Bart: How deep learning can improve medical image analysis and help save lives

Original article was published by Xomnia on Deep Learning on Medium


Bart: How deep learning can improve medical image analysis and help save lives

Medical imaging helps healthcare professionals pinpoint tumors in a patient, monitor disease progression, and create treatment plans. However, a patient’s body changes throughout their treatment and conditions during medical imaging can vary. These factors often result in a mismatch in images acquired throughout the stages of treatment.

For example, a medical image taken while a person lies on their back will look different from one taken while the person is on their stomach. Such deformations make it difficult, and at times impossible, to compare images of the same patient in different positions and at different stages of an illness or disease with the technology available today. Deformable Image Registration (DIR) is a tool that is being developed to overcome this challenge. DIR utilises algorithms to identify the spatial correspondence between two or more image sets.

Over the past year, Xomnia data scientist Bart van de Poel has been applying deep learning techniques to segment organs in medical scans. The segmentations will be used in a Multi-Objective Deformable Image Registration (MODIR) approach to provide additional guidance information, which will greatly help when solving difficult DIR problems.

We kicked off this project in 2017, with the department of radiation oncology of the Amsterdam UMC and the Centrum Wiskunde & Informatica (CWI) in Amsterdam. From 2020, the Amsterdam UMC will be succeeded as project partner by Leiden UMC. The research is part of the Open Technology Programme, which is financed by the Dutch Research Council (NWO), and is co-financed by Elekta and Xomnia.

Together, we aim to build a novel, versatile, and powerful tool for DIR.

Real world data dilemma

One of the major challenges in the current phase of the project is working with raw, real-world data instead of the ready-to-use, clean datasets typically encountered in benchmark datasets (i.e., in online competitions and grand challenges). As a result, the machine learning models don’t perform on the same level as reported in scientific research based on benchmark data.

“So far, we’ve been in the process of pinpointing the causes of this discrepancy to make sure we’re not overlooking anything on the side of the data and model training.” explains Bart. “We want to determine if the variations in the datasets are the cause before altering the model architecture to improve performance.”

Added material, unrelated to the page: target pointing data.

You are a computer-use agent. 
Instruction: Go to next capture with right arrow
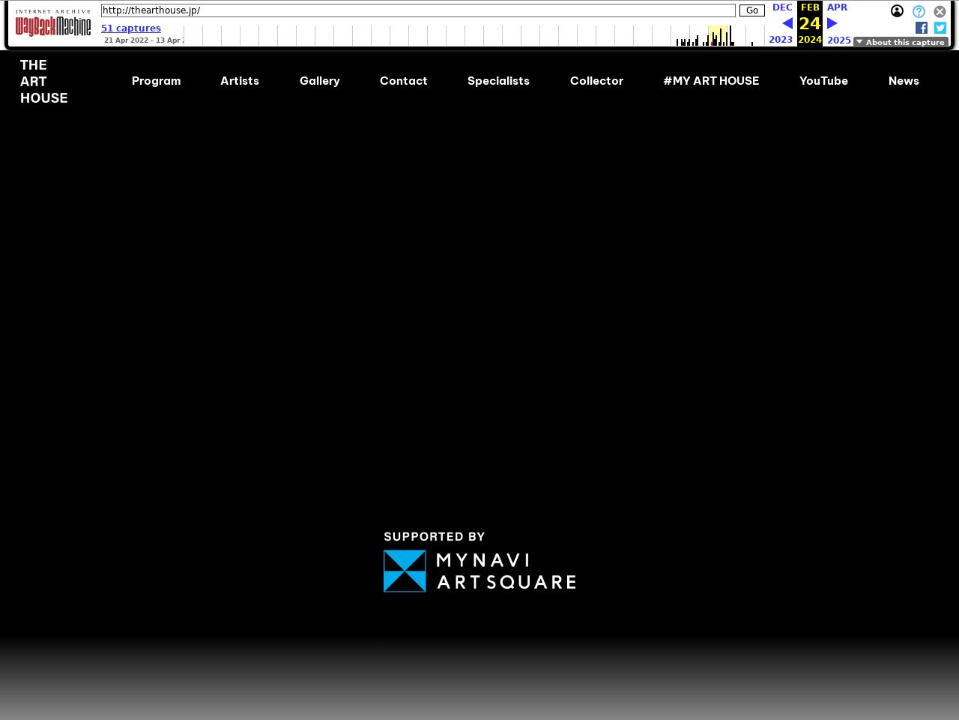[x=832, y=23]
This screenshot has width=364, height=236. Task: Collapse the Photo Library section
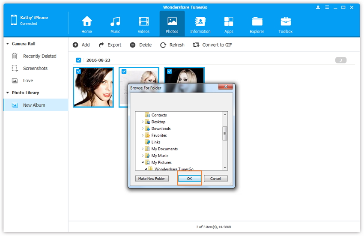[8, 93]
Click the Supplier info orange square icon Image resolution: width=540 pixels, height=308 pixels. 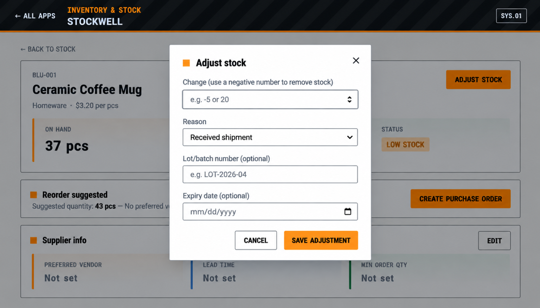34,240
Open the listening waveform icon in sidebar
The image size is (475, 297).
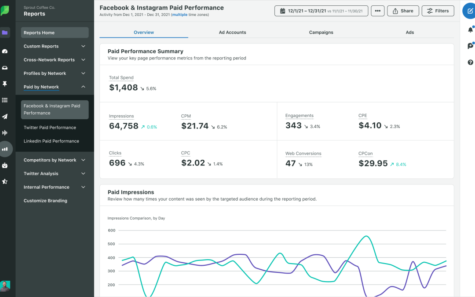tap(5, 132)
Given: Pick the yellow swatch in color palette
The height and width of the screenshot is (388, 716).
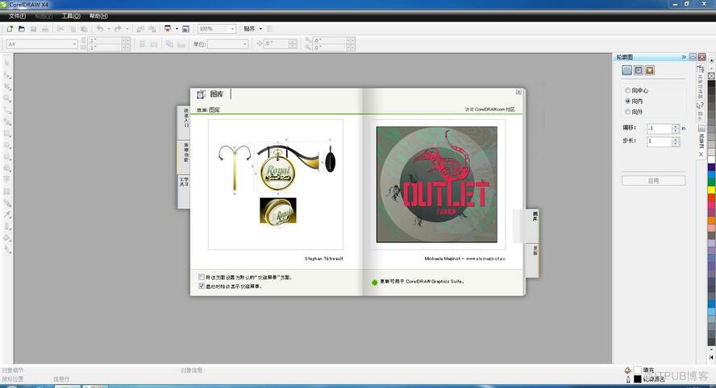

Utilising real-world data also requires more time for pre-processing and validating. In one instance, the team noticed some data-leakage (information from the validation or test ending up in the training set), which caused overly optimistic results.

Additionally, the data has been collected over a longer period of time and has been annotated by many different doctors for different purposes. This leads to more noise in the labels, which makes training accurate models more difficult. Changes might need to be made in how the data is pre-processed.

“Discovering these, or other preprocessing issues, can invalidate earlier results and requires us to go back to the drawing board of dataset preprocessing and redoing experiments. This is very time consuming.”

Working with 3D medical scans, instead of 2D images, has added another layer of difficulty to the project. GPU memory limitations require the team to make concessions when it comes to the size of the model, and size of the scans that they pass to it.

Detecting landmarks in medical imaging

The process is often tedious and slow going, but Bart says important first steps are being taken in this large and ambitious project.

“We’ve made progress in obtaining good segmentation results. This has been achieved by iterating on the processing of the real-world dataset, and mostly experimenting with various configurations of existing segmentation approaches.”

Gains are also being made in other areas of the research. Members of the team recently published a paper on landmark detection, which is also a subtask of the overall project. Landmark detection involves utilising deep learning to find distinctive locations in a scan that can also likely be detected in a new scan of a patient.

“Identifying corresponding landmarks between scans can be a big help in trying to find the optimal deformable transformation that aligns one scan with another scan.”

Together with the landmarks, in a next phase the segmentation results will be incorporated into existing image registration approaches to improve these methods. This will directly enable assessing the influence of using automated segmentations instead of time-consuming human segmentations on the final registration results. After this, completely new registration approaches will be developed which can also incorporate the automatically identified landmarks and segmentations, but are particularly well-suited to deal with large deformations.

“We still have a long road ahead of us, but we are working to go beyond the proof-of-concept stage to create new methods and techniques that can ultimately revolutionise DIR. Overall, the software solution should be convenient for use by healthcare professionals. When it all comes together, radiation treatment planning can be made easier and more accurate while allowing to reduce the workload for doctors, decrease side-effects for patients, and potentially save lives.”